화학공학소재연구정보센터
Industrial & Engineering Chemistry Research, Vol.49, No.4, 1541-1549, 2010
Screening of Additives to a Co/SrCO3 Catalyst by Artificial Neural Network for Preferential Oxidation of CO in Excess H-2
Preferential oxidation (PROX) of CO in excess hydrogen was investigated over cobalt catalysts supported on SrCO3, which showed a high performance. From the results of X-ray diffraction, X-ray photoelectron spectra (XPS), and temperature-programmed desorption, it was concluded that the active species for the PROX of CO is not cobalt oxide but cobalt carbonate-like compound, which was formed in the catalyst preparation step from Co(NO3)(2) precursor and SrCO3 support. On the basis of the multivariate analysis, characters by XPS analysis are the main factors to determine the CO conversion with Co/SrCO3 catalyst. The selectivity for CO oxidation was suppressed by the side reactions, such as H-2 oxidation and reverse water-gas shift reaction.

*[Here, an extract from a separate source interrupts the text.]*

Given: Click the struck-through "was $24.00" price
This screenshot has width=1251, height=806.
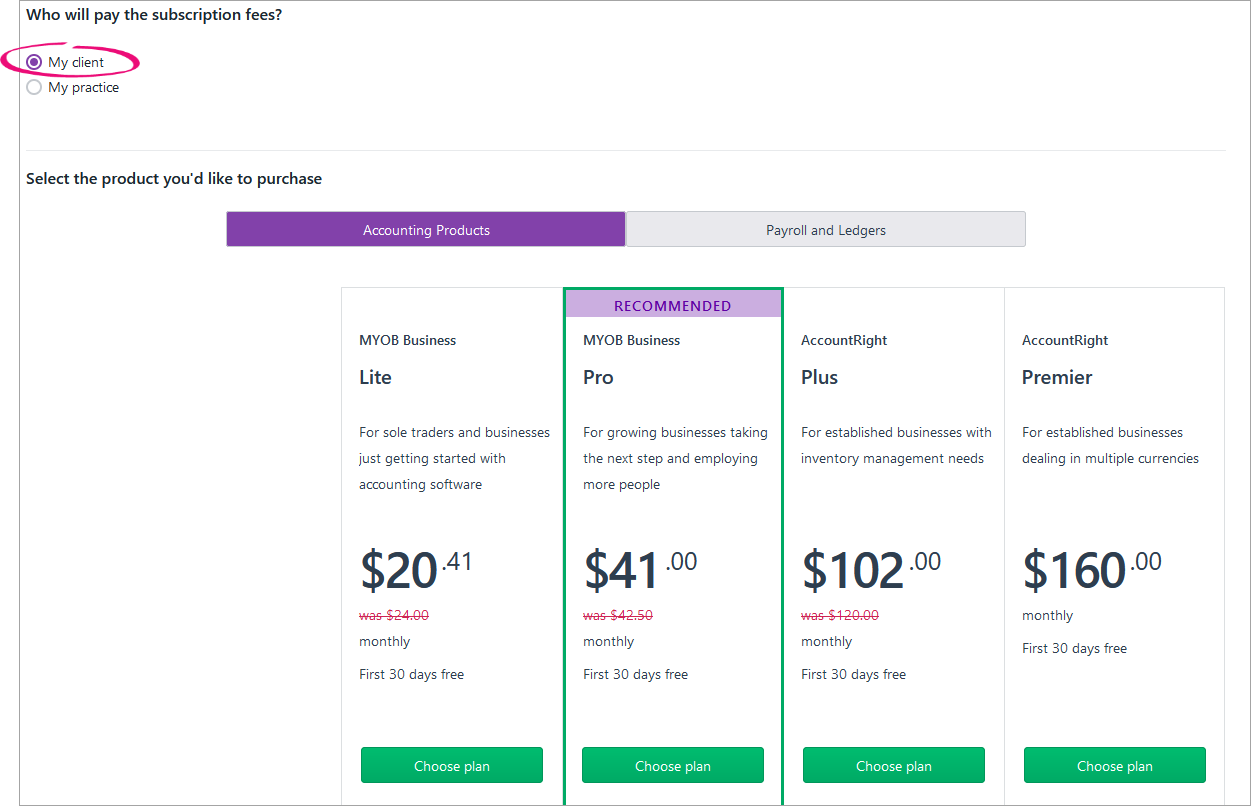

Therefore, new additive to the Co/SrCO3 catalyst for the retardation of the side reactions was investigated by using an artificial neural network (ANN). The activities of 17 mol % Co + 1.7 mol % X/SrCO3 (X = B, K, Sc, Mn, Zn, Nb, Ag, Nd, Re and Tl) and 16 physicochemical properties of those 10 elements were used as training data of ANN, and the most optimal additive among 53 elements in periodic table was predicted by ANN. From the result of the prediction and experimental verification, boron addition to the catalyst was effective to increase the activity for CO oxidation at the reaction temperature range from 200 to 240 degrees C. Actually, 17 mol % Co + 5.1 mol % B/SrCO3 catalyst showed 99% CO conversion with 52% selectivity at 200 degrees C with a feed composition of 0.69 vol % CO, 0.69 vol % O-2, 4.5 vol % N-2, 10 vol % H-2 0, 17 Vol % CO2 and H-2 as a balance at a space velocity of 3 g . h/mol, and its activity was stable for 50 h.